Eigenvalues are bounded by 1 - Omega(k^3/n^3) for all k >= 2

Bounds improve to 1 - Omega(k^2/n^2) for regular graphs

Spectral embedding yields sharper bounds on mixing times and return probabilities

Abstract

Spectral embedding of graphs uses the top k non-trivial eigenvectors of the random walk matrix to embed the graph into R^k. The primary use of this embedding has been for practical spectral clustering algorithms [SM00,NJW02]. Recently, spectral embedding was studied from a theoretical perspective to prove higher order variants of Cheeger's inequality [LOT12,LRTV12]. We use spectral embedding to provide a unifying framework for bounding all the eigenvalues of graphs. For example, we show that for any finite graph with n vertices and all k >= 2, the k-th largest eigenvalue is at most 1-Omega(k^3/n^3), which extends the only other such result known, which is for k=2 only and is due to [LO81]. This upper bound improves to 1-Omega(k^2/n^2) if the graph is regular. We generalize these results, and we provide sharp bounds on the spectral measure of various classes of graphs, including vertex-transitive graphs and infinite graphs, in terms of specific graph parameters like the volume growth.
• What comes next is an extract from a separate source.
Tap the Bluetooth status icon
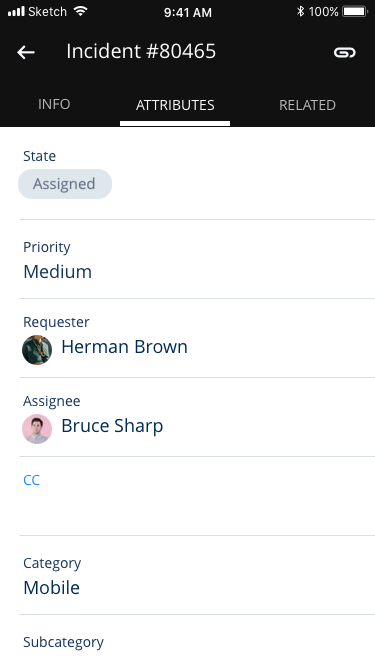Viewport: 375px width, 667px height. tap(300, 11)
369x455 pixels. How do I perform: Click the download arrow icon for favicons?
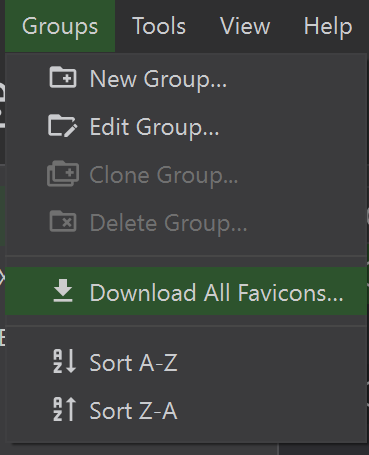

As a consequence, using the entire spectrum, we provide (improved) upper bounds on the return probabilities and mixing time of random walks with considerably shorter and more direct proofs. Our work introduces spectral embedding as a new tool in analyzing reversible Markov chains. Furthermore, building on [Lyo05], we design a local algorithm to approximate the number of spanning trees of massive graphs.